Continues. [Personal note to Mr Bellord: the first paragraph is just as I wrote it before you made your appeal!! Truly!]
You may have been wondering about Hebrews. Kenny does not analyse Hebrews as part of the Pauline corpus because it does not claim to be by S Paul. But in his Table 13.2 he compares it with various NT writings and finds ... wait for it ... that it achieves a correlation with 'Paul' higher than any other correlations in the NT except that between the three Synoptic Gospels. Draw your own conclusions!

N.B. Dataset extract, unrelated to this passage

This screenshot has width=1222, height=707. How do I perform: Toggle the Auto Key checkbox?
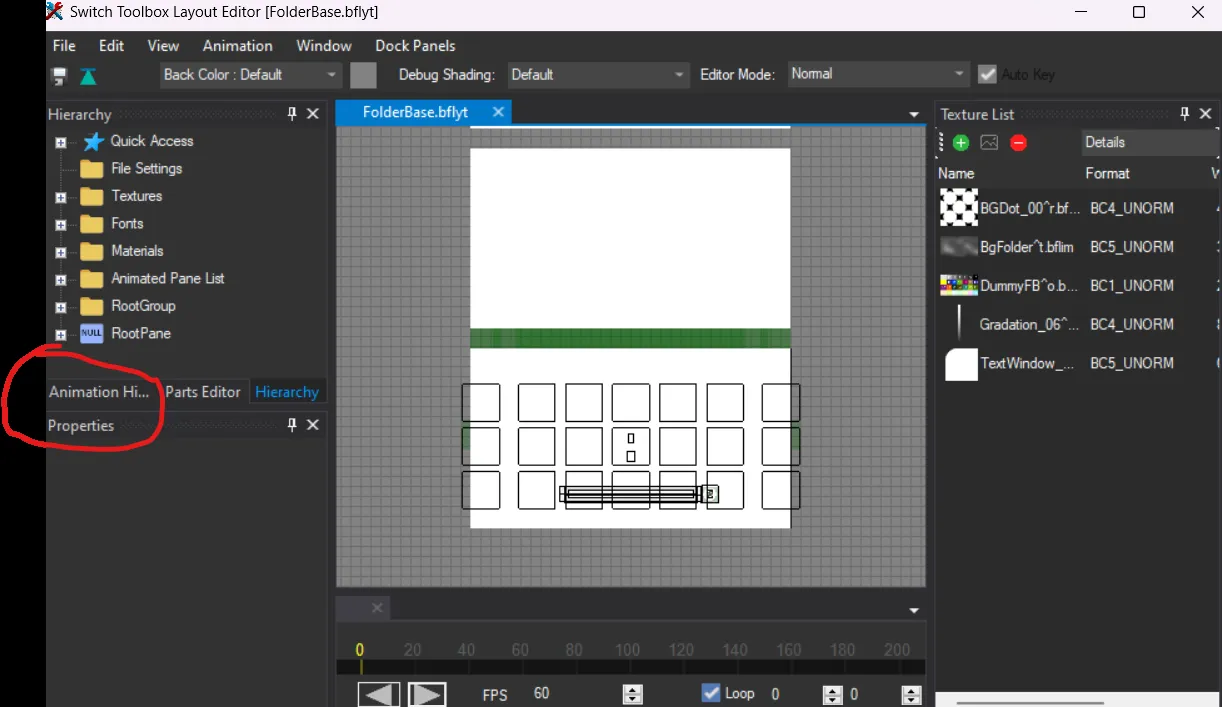tap(987, 74)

In conclusion, a few minor observations of my own ~ ~ ~ ~
~ Poor old I Corinthians! But might its lowly status be due to the participation of its joint author Sosthenes? Indeed, the "unusual versatility" which Kenny discerns within the Pauline authorship may owe a lot to the presence of scribes (like the Tertius who scribed Romans), and coauthors such as Timothy and Silvanus.
~ Does a Catholic need to be worried about the 'authenticity' of Titus? Well, it doesn't worry me. One can think of any number of hypotheses ... like a busy Paul saying to somebody with whom he has been discussing Titus "Go and write it all down for me ... I'll leave the details to you". In any case, what matters is that it is canonical. That is, in the last resort, all that matters about the entire Biblia.

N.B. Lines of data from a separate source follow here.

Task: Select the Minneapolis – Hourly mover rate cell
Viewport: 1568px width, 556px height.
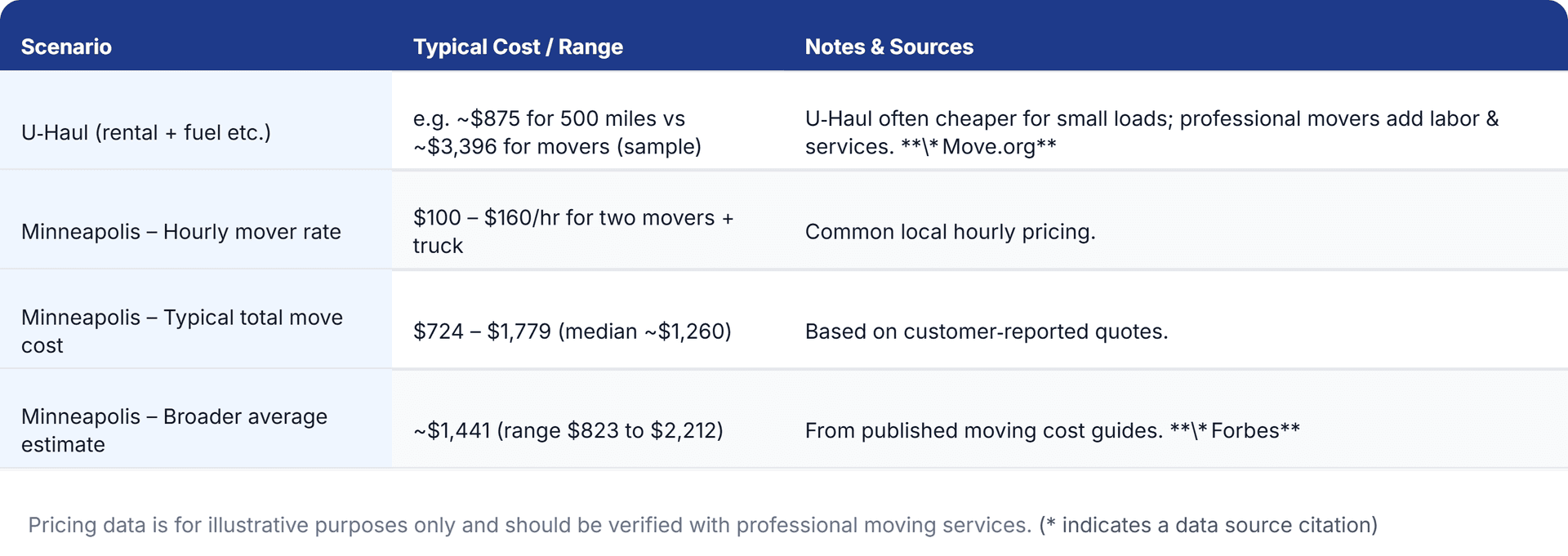Action: coord(181,232)
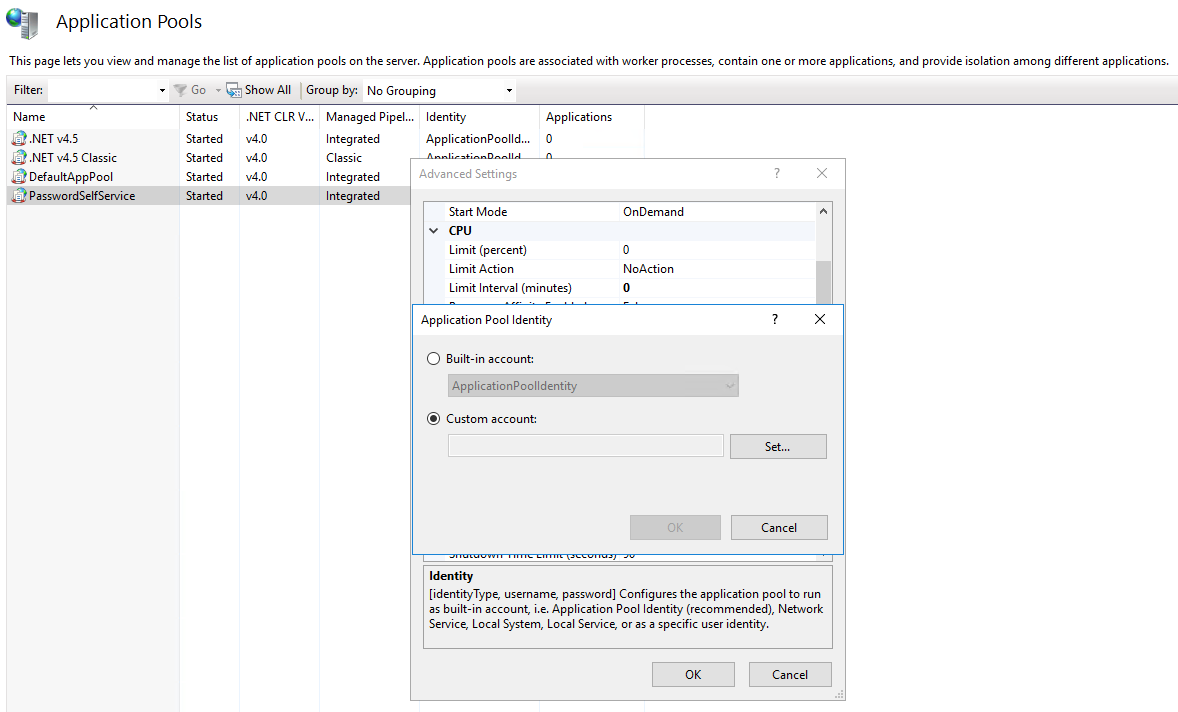Image resolution: width=1178 pixels, height=712 pixels.
Task: Click the Show All toolbar icon
Action: pos(234,90)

~ Some earlier thinkers had already entertained doubts about NTE orthodoxy. G D Caird, Dean Ireland Professor in this University, had pointed out that the almost lyrical constructions in Ephesians (often with accumulations of genitives), which led some writers to say "How unlike the style of Romans, etc.", do appear in the other Pauline writings, even if only in patches here and there.

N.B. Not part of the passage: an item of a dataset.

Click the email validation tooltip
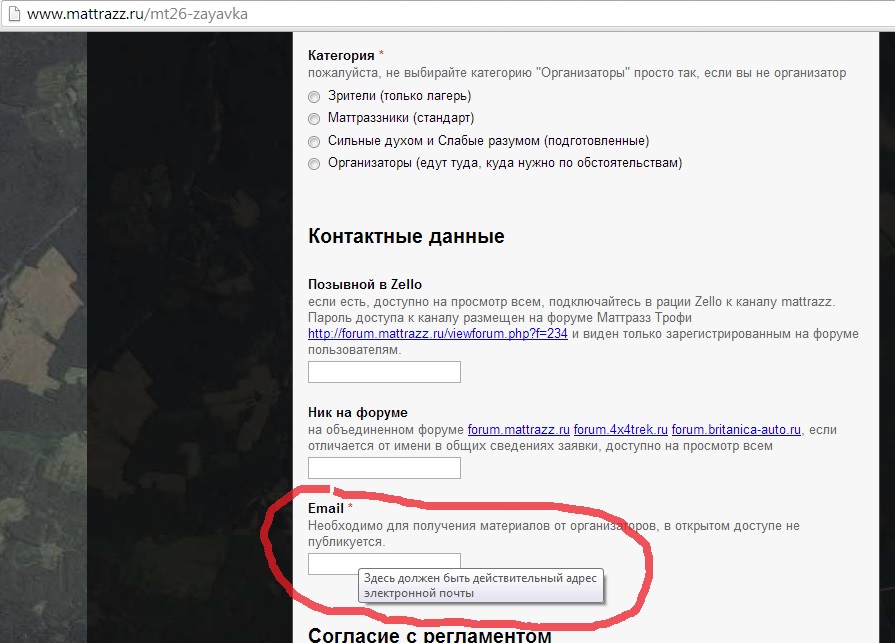Screen dimensions: 895x643 [x=480, y=586]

~ The Pastoral Epistles, we have seen, were the most despised by NTEs. But within these letters there are paragraphs, often about little practical and personal things like "Don't forget the parchments and please bring my chasuble", which seem to have such a raw immediacy that even the most rigid and bigoted NTEs found their hearts being touched and softened: so there grew up the now widespread theory that these are 'Genuine Pauline Notes' which the pseudonymous writer cunningly incorporated! ... talk about having cake and eating it!